(What to do): Copy every line of the material below exactly as it appears, with no changes.

• • •

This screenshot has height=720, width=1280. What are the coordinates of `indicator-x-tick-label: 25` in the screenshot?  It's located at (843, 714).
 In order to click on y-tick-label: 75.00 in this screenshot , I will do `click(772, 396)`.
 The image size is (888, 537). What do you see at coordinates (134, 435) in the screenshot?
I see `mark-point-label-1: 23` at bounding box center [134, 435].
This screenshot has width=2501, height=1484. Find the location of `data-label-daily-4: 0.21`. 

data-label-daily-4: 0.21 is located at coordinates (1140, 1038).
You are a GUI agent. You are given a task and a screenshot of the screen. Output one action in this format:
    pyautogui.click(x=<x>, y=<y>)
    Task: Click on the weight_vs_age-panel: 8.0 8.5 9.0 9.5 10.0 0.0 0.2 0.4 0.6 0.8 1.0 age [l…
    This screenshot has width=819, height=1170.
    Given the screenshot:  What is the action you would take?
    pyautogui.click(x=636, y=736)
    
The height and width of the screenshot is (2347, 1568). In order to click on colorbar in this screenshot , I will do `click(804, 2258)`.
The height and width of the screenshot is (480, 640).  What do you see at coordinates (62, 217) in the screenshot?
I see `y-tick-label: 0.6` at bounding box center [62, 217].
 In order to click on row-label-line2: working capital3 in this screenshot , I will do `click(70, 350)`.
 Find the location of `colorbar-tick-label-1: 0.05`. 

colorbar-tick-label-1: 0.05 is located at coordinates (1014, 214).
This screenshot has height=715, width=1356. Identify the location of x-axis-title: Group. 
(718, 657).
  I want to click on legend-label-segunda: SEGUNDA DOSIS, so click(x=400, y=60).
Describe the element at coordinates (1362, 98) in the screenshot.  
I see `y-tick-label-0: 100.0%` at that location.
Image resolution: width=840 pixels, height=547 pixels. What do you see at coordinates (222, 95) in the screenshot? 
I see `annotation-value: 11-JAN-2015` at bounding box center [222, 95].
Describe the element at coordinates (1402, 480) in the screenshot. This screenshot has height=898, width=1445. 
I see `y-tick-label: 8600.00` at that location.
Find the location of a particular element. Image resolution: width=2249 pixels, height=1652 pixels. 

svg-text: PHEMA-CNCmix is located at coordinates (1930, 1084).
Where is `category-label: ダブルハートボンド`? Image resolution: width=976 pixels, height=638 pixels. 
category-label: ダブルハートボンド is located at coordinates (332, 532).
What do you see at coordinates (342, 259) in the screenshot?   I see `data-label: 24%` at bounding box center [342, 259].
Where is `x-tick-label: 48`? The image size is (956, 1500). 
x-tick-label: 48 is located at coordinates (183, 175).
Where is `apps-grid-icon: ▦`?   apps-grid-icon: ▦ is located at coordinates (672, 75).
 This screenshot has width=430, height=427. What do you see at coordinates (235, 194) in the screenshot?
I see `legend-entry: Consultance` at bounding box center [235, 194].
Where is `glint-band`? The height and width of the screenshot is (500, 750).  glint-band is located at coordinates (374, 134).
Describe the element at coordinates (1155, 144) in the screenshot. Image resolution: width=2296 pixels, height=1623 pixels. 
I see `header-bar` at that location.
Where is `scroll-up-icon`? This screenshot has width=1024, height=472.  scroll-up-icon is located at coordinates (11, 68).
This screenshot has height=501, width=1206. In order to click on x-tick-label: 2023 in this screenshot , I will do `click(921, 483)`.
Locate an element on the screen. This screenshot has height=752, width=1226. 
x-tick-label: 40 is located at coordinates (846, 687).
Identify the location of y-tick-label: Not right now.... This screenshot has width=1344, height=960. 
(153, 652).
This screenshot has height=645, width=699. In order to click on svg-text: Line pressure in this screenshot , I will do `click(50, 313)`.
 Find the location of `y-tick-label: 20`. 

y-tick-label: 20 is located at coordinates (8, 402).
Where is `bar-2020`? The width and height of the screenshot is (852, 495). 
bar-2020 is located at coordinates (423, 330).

• • •

(Output for this exercise):
This screenshot has height=720, width=1280. What are the coordinates of `indicator-x-tick-label: 25` in the screenshot?  It's located at (843, 714).
 In order to click on y-tick-label: 75.00 in this screenshot , I will do `click(772, 396)`.
 The image size is (888, 537). What do you see at coordinates (134, 435) in the screenshot?
I see `mark-point-label-1: 23` at bounding box center [134, 435].
This screenshot has width=2501, height=1484. Find the location of `data-label-daily-4: 0.21`. 

data-label-daily-4: 0.21 is located at coordinates (1140, 1038).
You are a GUI agent. You are given a task and a screenshot of the screen. Output one action in this format:
    pyautogui.click(x=<x>, y=<y>)
    Task: Click on the weight_vs_age-panel: 8.0 8.5 9.0 9.5 10.0 0.0 0.2 0.4 0.6 0.8 1.0 age [l…
    This screenshot has width=819, height=1170.
    Given the screenshot:  What is the action you would take?
    pyautogui.click(x=636, y=736)
    
The height and width of the screenshot is (2347, 1568). In order to click on colorbar in this screenshot , I will do `click(804, 2258)`.
The height and width of the screenshot is (480, 640).  What do you see at coordinates (62, 217) in the screenshot?
I see `y-tick-label: 0.6` at bounding box center [62, 217].
 In order to click on row-label-line2: working capital3 in this screenshot , I will do `click(70, 350)`.
 Find the location of `colorbar-tick-label-1: 0.05`. 

colorbar-tick-label-1: 0.05 is located at coordinates (1014, 214).
This screenshot has height=715, width=1356. Identify the location of x-axis-title: Group. 
(718, 657).
  I want to click on legend-label-segunda: SEGUNDA DOSIS, so click(x=400, y=60).
Describe the element at coordinates (1362, 98) in the screenshot.  
I see `y-tick-label-0: 100.0%` at that location.
Image resolution: width=840 pixels, height=547 pixels. What do you see at coordinates (222, 95) in the screenshot? 
I see `annotation-value: 11-JAN-2015` at bounding box center [222, 95].
Describe the element at coordinates (1402, 480) in the screenshot. This screenshot has height=898, width=1445. 
I see `y-tick-label: 8600.00` at that location.
Find the location of a particular element. Image resolution: width=2249 pixels, height=1652 pixels. 

svg-text: PHEMA-CNCmix is located at coordinates (1930, 1084).
Where is `category-label: ダブルハートボンド`? Image resolution: width=976 pixels, height=638 pixels. 
category-label: ダブルハートボンド is located at coordinates (332, 532).
What do you see at coordinates (342, 259) in the screenshot?   I see `data-label: 24%` at bounding box center [342, 259].
Where is `x-tick-label: 48`? The image size is (956, 1500). 
x-tick-label: 48 is located at coordinates (183, 175).
Where is `apps-grid-icon: ▦`?   apps-grid-icon: ▦ is located at coordinates (672, 75).
 This screenshot has width=430, height=427. What do you see at coordinates (235, 194) in the screenshot?
I see `legend-entry: Consultance` at bounding box center [235, 194].
Where is `glint-band`? The height and width of the screenshot is (500, 750).  glint-band is located at coordinates (374, 134).
Describe the element at coordinates (1155, 144) in the screenshot. Image resolution: width=2296 pixels, height=1623 pixels. 
I see `header-bar` at that location.
Where is `scroll-up-icon`? This screenshot has width=1024, height=472.  scroll-up-icon is located at coordinates (11, 68).
This screenshot has height=501, width=1206. In order to click on x-tick-label: 2023 in this screenshot , I will do `click(921, 483)`.
Locate an element on the screen. This screenshot has height=752, width=1226. 
x-tick-label: 40 is located at coordinates (846, 687).
Identify the location of y-tick-label: Not right now.... This screenshot has width=1344, height=960. 
(153, 652).
This screenshot has height=645, width=699. In order to click on svg-text: Line pressure in this screenshot , I will do `click(50, 313)`.
 Find the location of `y-tick-label: 20`. 

y-tick-label: 20 is located at coordinates (8, 402).
Where is `bar-2020`? The width and height of the screenshot is (852, 495). 
bar-2020 is located at coordinates (423, 330).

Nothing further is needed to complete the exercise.